Leaving Cert engineering: Rollercoasters and smartphones

Good reaction to an unexpectedly newsworthy paper

The somewhat uncanny inclusion of both a short and a long question about rollercoaster safety brought the higher level engineering paper bang up to date for Thursday morning’s Leaving Cert students.

Even without the Alton Towers incident, however, the paper held its own in a modern world with questions about touchscreen technology, smartphone components and fuel injection engine systems all making an appearance.

"The engineering exam has evolved," said ASTI subject rep Eamon Dennehy, who teachers in Heywood Community School in Laois. "There is an effort to make the topics relevant to students."

Indeed the special topic which features in the exam and which students research beforehand, changes each year. This means that the exam is always reasonably up-to-date. This year’s special research topic was on fuel injection systems and the exam question contained “a fair bit of detail” according to Dennehy. “The paper was certainly challenging in places. Students would have had to work hard to get their marks,” he said.


Chair of the Engineering Technology Teachers’ Association, Ciarán Callaghan agreed. “There was a good mix of engineering science and practical application,” he said. “The questions about rollercoaster safety design were excellent and relevant, although the examiners couldn’t have known how relevant they would be.”

The knowledge required in the rollercoaster question followed through to a question about the materials needed for mouthguards in sport . “The paper definitely required independent thought,” Callaghan said.

While the paper was challenging in parts, weaker students also got the opportunity to demonstrate their knowledge. “The fuel injection question in particular was very well done,” Callaghan said. “Everyone got an opportunity in that question.”

There weren’t as many popular references on the ordinary level paper.

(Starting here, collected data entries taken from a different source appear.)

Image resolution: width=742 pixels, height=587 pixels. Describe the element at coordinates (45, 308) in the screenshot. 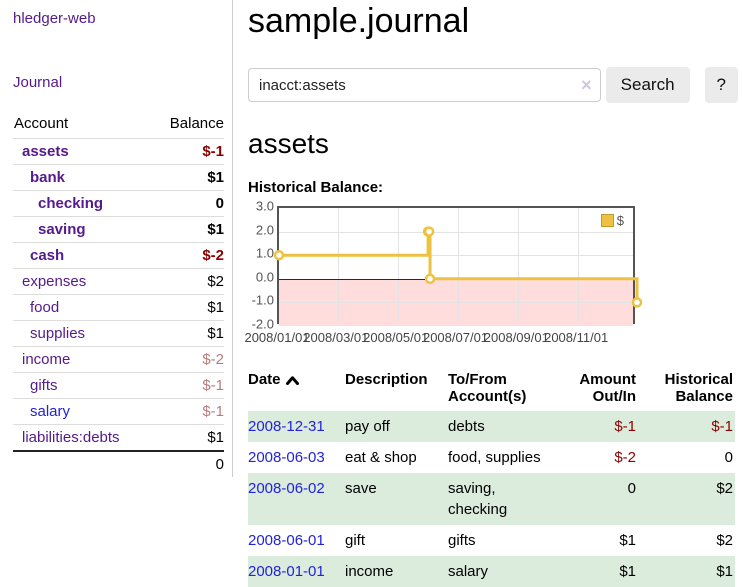

I see `account-link-food: food` at that location.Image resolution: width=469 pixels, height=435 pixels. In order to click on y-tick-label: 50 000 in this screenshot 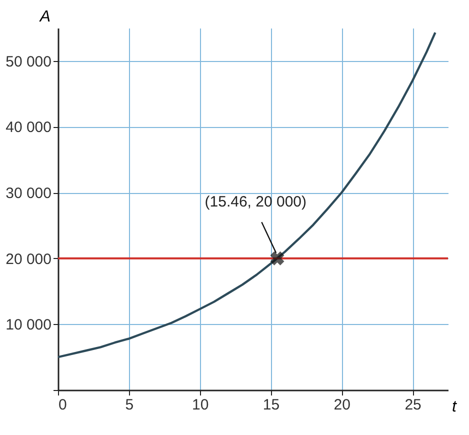, I will do `click(29, 62)`. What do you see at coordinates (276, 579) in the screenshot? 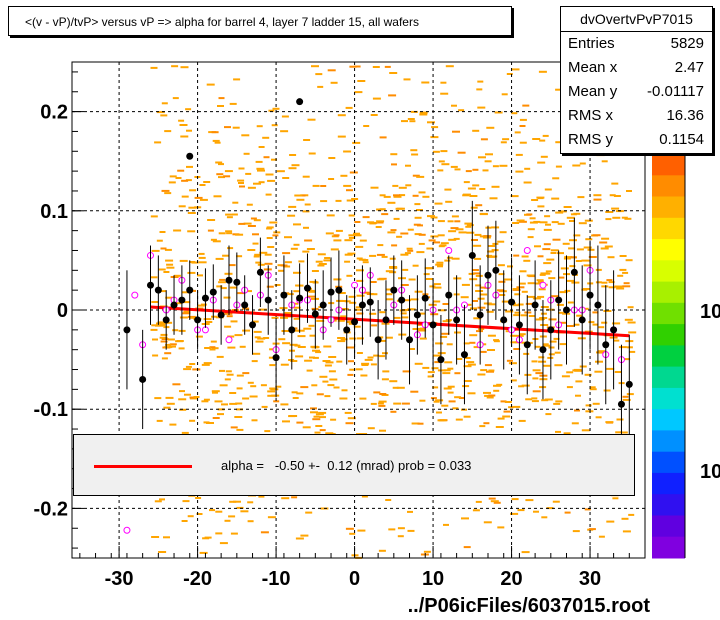
I see `x-tick-label: -10` at bounding box center [276, 579]. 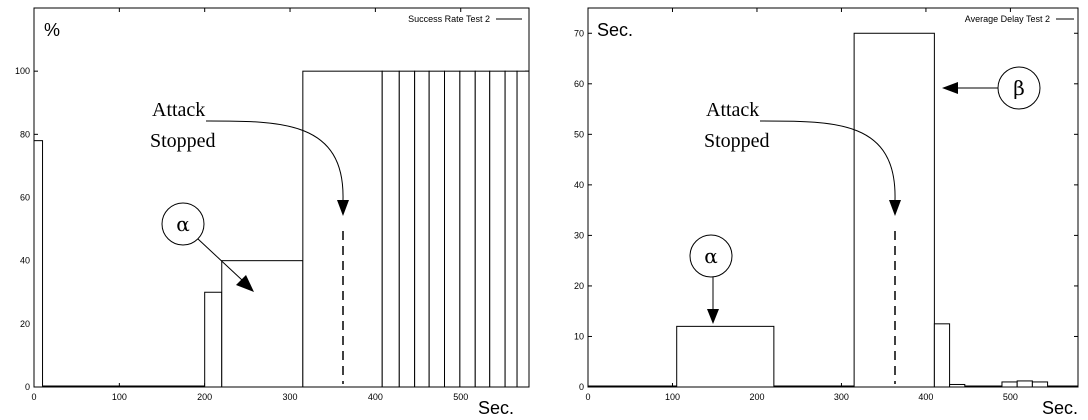 I want to click on y-tick-label: 100, so click(x=22, y=71).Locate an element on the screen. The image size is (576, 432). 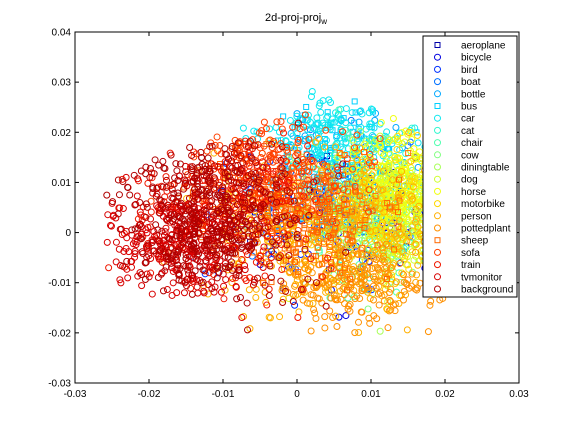
y-tick-label: 0 is located at coordinates (68, 234).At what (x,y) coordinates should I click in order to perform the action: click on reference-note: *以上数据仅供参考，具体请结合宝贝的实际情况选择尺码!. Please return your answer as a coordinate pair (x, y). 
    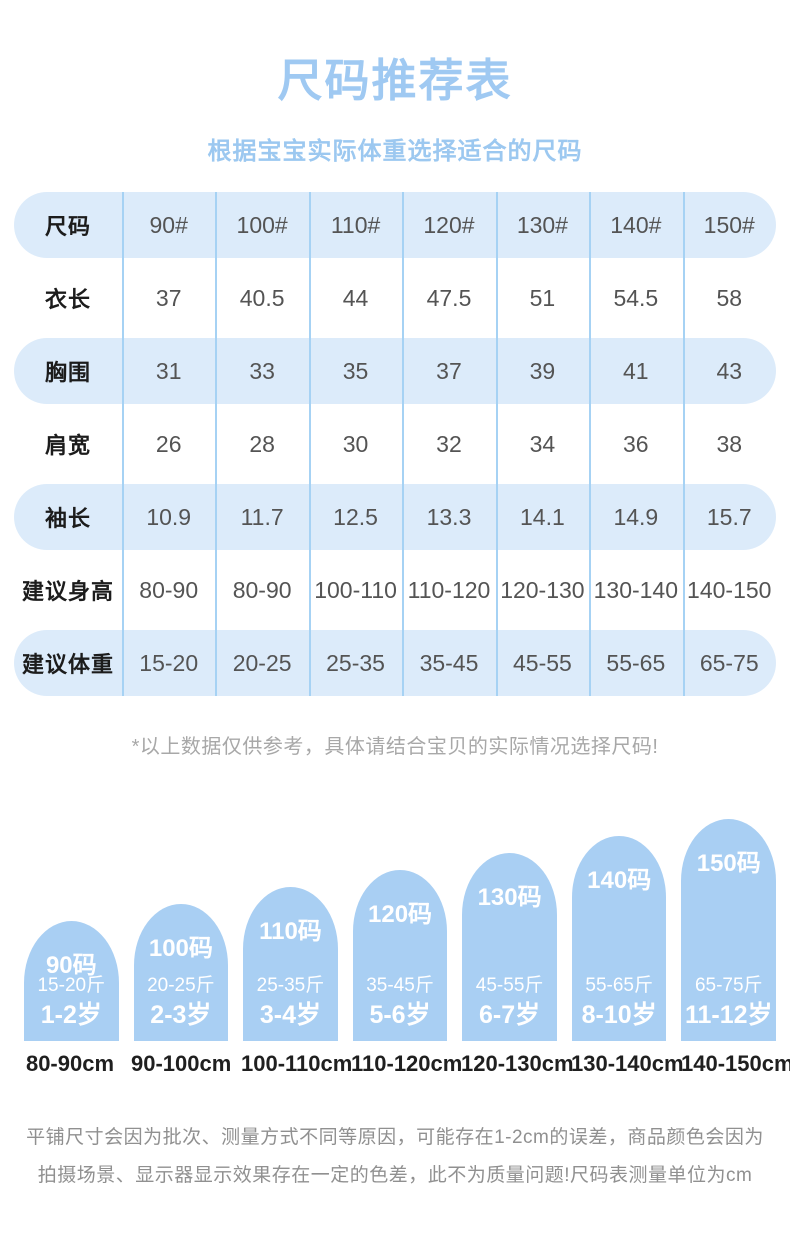
    Looking at the image, I should click on (395, 747).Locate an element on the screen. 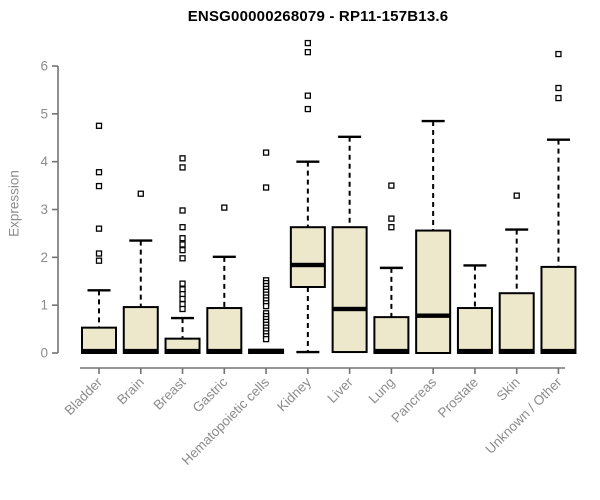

Only about 800 of the 5,500 students who sit engineering do ordinary level.

Today’s exam was worth 50 per cent of the overall mark, students having already completed a project and practical examination earlier in the year.

Overall the engineering paper drew praise from teachers for its dynamism. “Who would have thought that when the iPad came out, questions about the type of glass used on its screen would be featuring on a Leaving Cert exam just a couple of years after that?” Callaghan said.